Description of the task:
Please output every line of the material as it stands, without the pictures.

(Input material begins)

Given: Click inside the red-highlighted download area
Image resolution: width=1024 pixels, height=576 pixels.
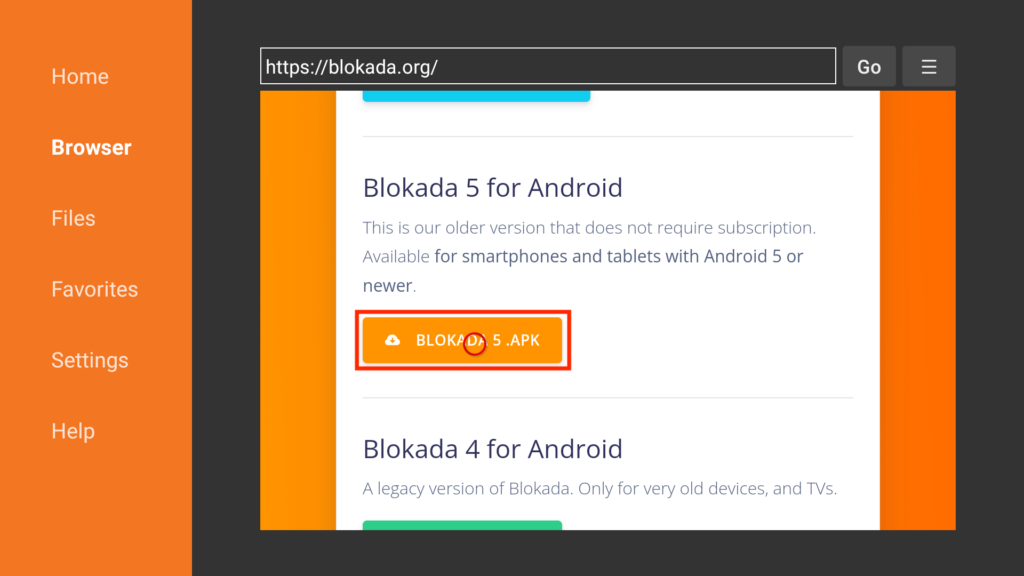Looking at the screenshot, I should [x=463, y=340].
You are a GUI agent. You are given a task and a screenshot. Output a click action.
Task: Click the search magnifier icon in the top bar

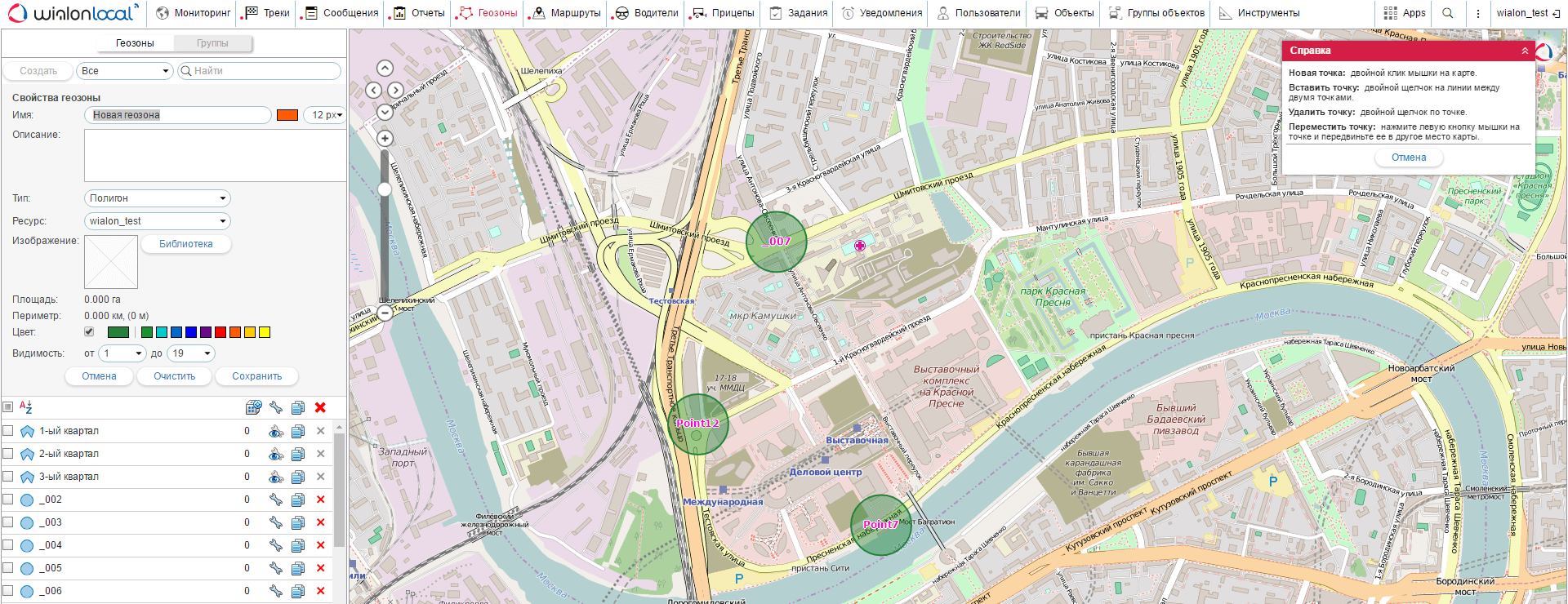tap(1448, 13)

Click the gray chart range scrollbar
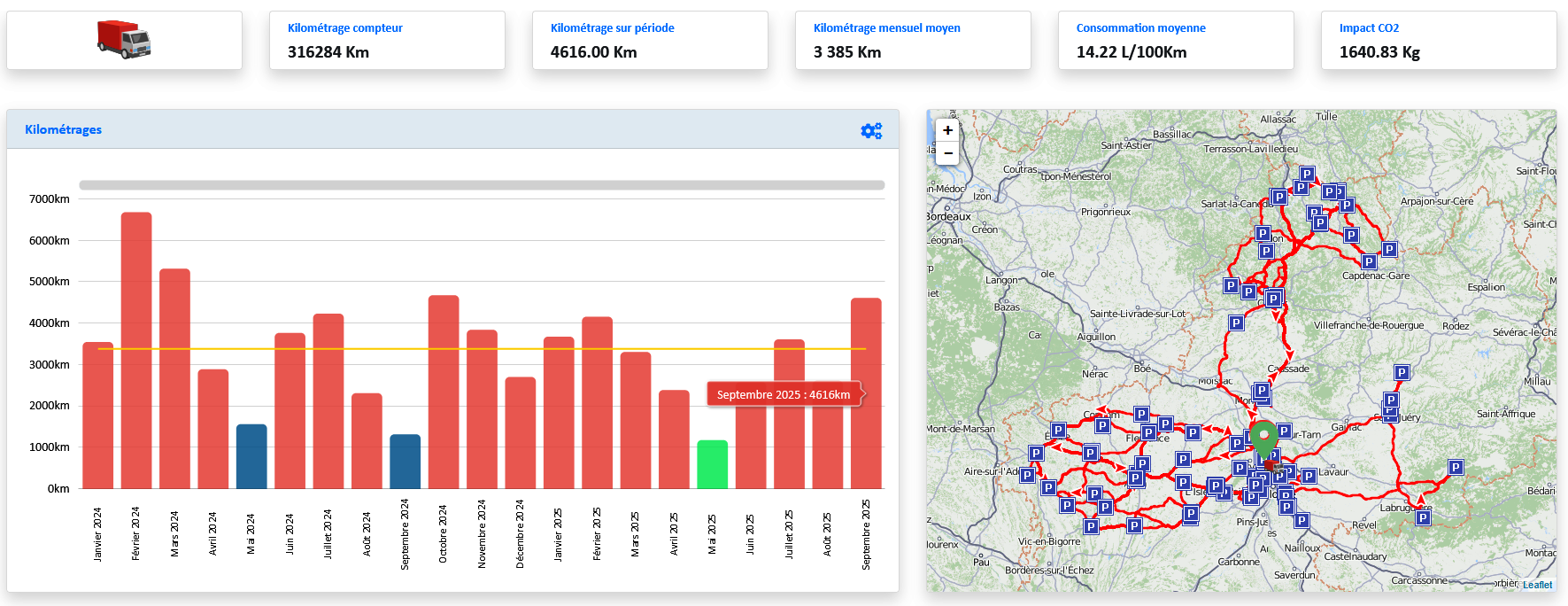482,185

(Input material ends)

Answer box:
Given: Click inside the red-highlighted download area
Image resolution: width=1024 pixels, height=576 pixels.
Looking at the screenshot, I should [x=463, y=340].
You are a GUI agent. You are given a task and a screenshot. Output a click action.
Task: Click the search magnifier icon in the top bar

tap(1448, 13)

Click the gray chart range scrollbar
482,185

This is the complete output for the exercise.